==== Data for processing

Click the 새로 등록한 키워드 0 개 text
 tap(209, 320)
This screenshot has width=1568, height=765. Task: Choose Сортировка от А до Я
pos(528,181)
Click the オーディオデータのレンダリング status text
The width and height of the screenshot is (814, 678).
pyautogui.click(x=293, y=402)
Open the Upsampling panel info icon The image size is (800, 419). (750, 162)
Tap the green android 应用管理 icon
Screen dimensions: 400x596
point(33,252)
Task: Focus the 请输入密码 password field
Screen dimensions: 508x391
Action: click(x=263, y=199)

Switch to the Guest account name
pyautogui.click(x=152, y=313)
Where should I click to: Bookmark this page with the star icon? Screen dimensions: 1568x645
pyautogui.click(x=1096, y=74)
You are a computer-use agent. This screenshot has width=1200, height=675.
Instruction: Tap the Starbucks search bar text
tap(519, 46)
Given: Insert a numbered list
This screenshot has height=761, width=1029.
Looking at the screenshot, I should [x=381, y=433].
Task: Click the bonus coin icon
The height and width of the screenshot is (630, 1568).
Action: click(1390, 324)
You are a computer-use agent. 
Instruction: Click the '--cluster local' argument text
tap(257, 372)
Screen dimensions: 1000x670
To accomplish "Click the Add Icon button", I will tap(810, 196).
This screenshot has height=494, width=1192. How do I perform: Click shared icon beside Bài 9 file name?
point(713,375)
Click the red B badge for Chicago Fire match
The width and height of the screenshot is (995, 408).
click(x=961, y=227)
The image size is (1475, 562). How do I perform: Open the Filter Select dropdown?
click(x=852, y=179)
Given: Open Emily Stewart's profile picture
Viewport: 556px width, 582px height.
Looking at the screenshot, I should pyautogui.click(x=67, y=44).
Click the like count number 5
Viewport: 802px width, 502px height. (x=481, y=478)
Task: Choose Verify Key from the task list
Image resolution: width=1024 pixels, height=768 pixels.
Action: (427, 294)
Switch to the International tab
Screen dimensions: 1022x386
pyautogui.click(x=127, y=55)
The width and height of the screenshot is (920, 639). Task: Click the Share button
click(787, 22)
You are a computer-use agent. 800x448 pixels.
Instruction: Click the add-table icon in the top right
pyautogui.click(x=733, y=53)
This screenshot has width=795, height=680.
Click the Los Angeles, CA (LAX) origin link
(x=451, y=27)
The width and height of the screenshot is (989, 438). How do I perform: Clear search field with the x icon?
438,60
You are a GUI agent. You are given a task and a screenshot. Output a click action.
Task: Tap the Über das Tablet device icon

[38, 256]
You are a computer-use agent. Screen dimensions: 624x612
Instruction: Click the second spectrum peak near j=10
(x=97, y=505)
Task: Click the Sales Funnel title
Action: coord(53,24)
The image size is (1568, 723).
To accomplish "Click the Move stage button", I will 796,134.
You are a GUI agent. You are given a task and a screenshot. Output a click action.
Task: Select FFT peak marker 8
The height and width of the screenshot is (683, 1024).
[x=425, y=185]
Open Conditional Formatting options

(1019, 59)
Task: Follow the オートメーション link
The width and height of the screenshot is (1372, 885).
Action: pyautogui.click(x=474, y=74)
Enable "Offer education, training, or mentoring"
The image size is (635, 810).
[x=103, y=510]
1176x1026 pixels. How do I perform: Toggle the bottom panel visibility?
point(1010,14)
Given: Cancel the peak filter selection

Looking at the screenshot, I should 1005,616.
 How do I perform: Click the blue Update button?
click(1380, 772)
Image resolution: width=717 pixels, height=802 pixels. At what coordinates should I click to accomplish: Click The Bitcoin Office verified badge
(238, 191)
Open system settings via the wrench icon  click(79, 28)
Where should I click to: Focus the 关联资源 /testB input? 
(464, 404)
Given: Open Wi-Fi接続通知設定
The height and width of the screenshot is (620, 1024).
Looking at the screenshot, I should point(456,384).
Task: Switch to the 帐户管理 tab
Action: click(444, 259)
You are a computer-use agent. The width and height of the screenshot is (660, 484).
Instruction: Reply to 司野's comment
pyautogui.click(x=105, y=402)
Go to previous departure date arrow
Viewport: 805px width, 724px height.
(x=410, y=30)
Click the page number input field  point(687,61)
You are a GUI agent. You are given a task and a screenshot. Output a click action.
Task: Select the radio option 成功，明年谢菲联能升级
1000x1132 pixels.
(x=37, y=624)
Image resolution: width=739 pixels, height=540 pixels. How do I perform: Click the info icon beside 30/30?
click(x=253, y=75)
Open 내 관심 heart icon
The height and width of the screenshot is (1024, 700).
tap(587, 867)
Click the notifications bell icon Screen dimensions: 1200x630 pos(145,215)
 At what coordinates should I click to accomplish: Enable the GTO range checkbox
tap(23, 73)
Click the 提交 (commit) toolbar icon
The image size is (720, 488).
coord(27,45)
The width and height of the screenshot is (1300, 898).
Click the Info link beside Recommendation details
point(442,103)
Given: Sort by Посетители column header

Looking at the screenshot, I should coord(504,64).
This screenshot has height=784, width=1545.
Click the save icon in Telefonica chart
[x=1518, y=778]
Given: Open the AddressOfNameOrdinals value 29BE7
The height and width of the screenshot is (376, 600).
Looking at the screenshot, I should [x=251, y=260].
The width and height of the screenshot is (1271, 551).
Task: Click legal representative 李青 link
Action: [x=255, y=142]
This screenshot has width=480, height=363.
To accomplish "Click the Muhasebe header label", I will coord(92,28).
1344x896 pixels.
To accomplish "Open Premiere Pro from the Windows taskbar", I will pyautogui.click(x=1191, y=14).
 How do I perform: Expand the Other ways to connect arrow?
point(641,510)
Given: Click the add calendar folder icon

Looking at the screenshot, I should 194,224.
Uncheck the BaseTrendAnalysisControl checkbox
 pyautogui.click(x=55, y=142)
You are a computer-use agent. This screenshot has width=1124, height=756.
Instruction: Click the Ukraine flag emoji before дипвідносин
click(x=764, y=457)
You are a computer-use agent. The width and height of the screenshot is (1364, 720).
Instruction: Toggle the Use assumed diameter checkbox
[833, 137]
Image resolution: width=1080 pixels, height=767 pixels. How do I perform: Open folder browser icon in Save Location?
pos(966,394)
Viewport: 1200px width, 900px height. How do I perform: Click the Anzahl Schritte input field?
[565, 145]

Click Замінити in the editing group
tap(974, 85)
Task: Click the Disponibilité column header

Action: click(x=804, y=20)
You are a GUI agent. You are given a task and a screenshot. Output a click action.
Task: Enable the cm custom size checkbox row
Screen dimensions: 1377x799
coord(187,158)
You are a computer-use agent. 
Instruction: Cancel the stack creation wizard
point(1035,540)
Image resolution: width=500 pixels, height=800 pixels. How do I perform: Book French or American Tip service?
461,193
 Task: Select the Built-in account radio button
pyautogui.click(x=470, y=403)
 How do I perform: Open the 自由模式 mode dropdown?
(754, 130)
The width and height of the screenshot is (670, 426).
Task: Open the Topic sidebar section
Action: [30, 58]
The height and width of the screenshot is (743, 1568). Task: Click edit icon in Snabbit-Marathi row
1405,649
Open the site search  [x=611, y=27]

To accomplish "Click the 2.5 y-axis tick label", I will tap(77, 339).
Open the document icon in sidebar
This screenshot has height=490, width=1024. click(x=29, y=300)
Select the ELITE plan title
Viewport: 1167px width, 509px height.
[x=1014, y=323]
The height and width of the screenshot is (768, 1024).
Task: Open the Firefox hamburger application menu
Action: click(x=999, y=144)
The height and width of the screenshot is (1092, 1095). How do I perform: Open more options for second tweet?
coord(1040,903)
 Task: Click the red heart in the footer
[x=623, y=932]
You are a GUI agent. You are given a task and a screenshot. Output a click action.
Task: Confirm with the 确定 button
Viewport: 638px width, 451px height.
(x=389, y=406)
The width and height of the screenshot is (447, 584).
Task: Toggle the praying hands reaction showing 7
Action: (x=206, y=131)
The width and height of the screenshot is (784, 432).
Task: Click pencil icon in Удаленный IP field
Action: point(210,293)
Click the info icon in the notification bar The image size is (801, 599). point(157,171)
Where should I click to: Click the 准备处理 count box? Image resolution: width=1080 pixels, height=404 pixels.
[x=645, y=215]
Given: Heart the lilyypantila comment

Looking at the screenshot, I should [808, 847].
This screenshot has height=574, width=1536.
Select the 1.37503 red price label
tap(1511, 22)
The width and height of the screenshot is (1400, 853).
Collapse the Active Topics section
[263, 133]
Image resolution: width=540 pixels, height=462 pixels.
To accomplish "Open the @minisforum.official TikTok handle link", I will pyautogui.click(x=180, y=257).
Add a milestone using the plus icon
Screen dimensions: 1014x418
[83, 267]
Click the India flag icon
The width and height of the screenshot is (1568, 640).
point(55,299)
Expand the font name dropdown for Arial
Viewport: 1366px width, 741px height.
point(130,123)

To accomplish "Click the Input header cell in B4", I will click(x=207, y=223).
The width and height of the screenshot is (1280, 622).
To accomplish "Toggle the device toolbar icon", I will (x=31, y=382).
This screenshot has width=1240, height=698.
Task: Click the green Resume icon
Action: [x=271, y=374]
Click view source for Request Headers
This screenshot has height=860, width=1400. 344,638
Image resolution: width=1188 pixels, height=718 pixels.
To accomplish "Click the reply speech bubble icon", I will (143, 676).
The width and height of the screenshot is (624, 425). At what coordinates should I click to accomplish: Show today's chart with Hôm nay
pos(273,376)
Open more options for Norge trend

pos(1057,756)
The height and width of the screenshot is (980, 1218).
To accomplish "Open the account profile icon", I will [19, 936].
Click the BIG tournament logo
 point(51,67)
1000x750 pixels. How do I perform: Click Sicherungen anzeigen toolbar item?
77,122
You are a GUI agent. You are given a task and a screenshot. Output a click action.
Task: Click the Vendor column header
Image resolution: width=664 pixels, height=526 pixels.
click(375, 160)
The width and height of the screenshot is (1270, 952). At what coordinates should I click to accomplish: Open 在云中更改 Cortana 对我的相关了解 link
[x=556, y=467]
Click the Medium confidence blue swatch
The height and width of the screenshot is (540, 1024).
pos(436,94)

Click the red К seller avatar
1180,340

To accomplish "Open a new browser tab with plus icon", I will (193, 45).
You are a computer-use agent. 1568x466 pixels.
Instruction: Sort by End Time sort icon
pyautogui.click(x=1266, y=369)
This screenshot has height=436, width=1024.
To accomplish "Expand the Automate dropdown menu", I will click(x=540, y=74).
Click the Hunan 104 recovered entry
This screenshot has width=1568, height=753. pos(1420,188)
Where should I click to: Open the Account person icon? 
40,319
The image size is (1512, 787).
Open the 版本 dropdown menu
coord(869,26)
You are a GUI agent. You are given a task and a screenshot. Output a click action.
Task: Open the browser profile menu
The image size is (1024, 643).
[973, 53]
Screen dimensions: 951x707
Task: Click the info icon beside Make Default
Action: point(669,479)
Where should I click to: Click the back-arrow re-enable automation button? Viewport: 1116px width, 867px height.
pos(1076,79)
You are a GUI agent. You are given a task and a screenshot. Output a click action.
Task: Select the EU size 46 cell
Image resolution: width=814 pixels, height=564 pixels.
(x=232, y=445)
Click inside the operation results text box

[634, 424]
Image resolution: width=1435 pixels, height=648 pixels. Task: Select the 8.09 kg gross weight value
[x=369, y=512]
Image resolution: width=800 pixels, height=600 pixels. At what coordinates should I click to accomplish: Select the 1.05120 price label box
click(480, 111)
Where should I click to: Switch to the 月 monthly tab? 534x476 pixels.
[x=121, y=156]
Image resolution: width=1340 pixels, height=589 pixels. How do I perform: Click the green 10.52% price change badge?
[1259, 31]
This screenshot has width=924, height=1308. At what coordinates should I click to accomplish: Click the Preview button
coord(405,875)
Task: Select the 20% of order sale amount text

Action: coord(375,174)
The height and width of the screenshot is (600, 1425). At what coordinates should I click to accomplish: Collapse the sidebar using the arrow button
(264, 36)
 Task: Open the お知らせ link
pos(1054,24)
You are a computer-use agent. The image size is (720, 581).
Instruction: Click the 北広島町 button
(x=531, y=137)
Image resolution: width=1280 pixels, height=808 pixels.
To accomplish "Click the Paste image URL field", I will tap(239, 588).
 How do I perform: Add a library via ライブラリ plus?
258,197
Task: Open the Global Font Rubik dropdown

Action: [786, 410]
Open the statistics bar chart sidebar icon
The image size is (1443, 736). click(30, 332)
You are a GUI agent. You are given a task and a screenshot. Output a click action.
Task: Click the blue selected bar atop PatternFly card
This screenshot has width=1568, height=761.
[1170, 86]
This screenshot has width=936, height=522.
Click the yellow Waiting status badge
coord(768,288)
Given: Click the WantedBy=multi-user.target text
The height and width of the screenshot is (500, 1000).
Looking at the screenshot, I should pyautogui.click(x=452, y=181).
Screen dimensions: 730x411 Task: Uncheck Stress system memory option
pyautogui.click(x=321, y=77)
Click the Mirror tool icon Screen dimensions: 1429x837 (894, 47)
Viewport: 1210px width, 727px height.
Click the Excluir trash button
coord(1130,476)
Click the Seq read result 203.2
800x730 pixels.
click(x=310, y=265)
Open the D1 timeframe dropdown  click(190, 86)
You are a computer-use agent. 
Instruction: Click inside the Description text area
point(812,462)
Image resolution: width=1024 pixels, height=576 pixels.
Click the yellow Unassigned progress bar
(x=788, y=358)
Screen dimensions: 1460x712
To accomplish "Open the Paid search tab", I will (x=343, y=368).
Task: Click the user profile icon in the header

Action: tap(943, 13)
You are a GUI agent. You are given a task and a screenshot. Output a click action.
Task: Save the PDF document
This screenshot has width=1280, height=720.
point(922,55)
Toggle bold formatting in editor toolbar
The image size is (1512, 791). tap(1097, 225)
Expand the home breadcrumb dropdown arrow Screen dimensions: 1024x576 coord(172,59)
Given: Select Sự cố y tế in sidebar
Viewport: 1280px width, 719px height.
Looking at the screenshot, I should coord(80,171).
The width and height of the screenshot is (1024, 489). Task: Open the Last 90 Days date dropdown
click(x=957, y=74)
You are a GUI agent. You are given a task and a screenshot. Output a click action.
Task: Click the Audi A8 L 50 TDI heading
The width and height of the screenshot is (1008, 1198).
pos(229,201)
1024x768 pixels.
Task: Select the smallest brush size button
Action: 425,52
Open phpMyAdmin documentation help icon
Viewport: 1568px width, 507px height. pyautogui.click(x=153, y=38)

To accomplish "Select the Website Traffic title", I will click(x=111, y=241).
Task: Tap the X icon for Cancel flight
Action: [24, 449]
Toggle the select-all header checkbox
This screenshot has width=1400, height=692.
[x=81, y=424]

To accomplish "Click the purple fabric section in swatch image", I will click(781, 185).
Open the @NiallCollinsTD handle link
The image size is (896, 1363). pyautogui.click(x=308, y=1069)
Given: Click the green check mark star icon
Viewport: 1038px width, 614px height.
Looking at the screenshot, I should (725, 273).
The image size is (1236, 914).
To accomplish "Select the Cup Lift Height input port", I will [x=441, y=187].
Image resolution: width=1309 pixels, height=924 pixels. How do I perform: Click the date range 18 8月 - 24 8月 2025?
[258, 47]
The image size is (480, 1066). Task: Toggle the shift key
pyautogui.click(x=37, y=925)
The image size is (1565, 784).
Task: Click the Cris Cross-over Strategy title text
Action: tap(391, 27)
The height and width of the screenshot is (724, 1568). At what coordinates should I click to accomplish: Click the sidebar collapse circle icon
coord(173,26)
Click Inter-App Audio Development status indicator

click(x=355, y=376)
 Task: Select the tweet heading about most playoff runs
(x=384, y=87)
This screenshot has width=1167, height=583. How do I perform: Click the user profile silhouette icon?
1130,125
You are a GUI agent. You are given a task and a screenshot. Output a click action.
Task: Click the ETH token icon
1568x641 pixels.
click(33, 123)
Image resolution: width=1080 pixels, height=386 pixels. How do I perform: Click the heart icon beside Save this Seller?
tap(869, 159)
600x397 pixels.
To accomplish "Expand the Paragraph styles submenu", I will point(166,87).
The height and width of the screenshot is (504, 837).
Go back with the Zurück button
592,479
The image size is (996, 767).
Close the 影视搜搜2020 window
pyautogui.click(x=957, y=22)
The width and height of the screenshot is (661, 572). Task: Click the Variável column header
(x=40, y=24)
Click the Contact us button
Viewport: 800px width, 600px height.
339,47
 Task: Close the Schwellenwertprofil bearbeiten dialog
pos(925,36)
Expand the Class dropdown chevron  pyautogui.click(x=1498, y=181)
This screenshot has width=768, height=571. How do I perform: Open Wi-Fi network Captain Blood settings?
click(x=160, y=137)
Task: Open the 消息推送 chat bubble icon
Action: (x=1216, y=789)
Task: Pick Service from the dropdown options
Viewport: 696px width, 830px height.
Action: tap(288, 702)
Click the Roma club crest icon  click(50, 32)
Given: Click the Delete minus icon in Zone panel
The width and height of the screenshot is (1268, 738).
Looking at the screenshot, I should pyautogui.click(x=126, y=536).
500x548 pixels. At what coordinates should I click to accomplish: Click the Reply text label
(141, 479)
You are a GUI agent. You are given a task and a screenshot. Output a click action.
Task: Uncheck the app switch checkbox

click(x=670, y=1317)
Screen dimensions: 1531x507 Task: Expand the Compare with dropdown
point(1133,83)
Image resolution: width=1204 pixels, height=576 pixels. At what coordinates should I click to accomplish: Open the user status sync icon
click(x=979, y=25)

========

#### Work instructions
Please transcribe the data above without changes, from its first line to its "Task: Choose Verify Key from the task list" line, and leave out anything past that.

#### Output
Click the 새로 등록한 키워드 0 개 text
 tap(209, 320)
This screenshot has width=1568, height=765. Task: Choose Сортировка от А до Я
pos(528,181)
Click the オーディオデータのレンダリング status text
The width and height of the screenshot is (814, 678).
pyautogui.click(x=293, y=402)
Open the Upsampling panel info icon The image size is (800, 419). (750, 162)
Tap the green android 应用管理 icon
Screen dimensions: 400x596
point(33,252)
Task: Focus the 请输入密码 password field
Screen dimensions: 508x391
Action: click(x=263, y=199)

Switch to the Guest account name
pyautogui.click(x=152, y=313)
Where should I click to: Bookmark this page with the star icon? Screen dimensions: 1568x645
pyautogui.click(x=1096, y=74)
You are a computer-use agent. This screenshot has width=1200, height=675.
Instruction: Tap the Starbucks search bar text
tap(519, 46)
Given: Insert a numbered list
This screenshot has height=761, width=1029.
Looking at the screenshot, I should [x=381, y=433].
Task: Click the bonus coin icon
The height and width of the screenshot is (630, 1568).
Action: click(1390, 324)
You are a computer-use agent. 
Instruction: Click the '--cluster local' argument text
tap(257, 372)
Screen dimensions: 1000x670
To accomplish "Click the Add Icon button", I will tap(810, 196).
This screenshot has height=494, width=1192. How do I perform: Click shared icon beside Bài 9 file name?
point(713,375)
Click the red B badge for Chicago Fire match
The width and height of the screenshot is (995, 408).
click(x=961, y=227)
The image size is (1475, 562). How do I perform: Open the Filter Select dropdown?
click(x=852, y=179)
Given: Open Emily Stewart's profile picture
Viewport: 556px width, 582px height.
Looking at the screenshot, I should pyautogui.click(x=67, y=44).
Click the like count number 5
Viewport: 802px width, 502px height. (x=481, y=478)
Task: Choose Verify Key from the task list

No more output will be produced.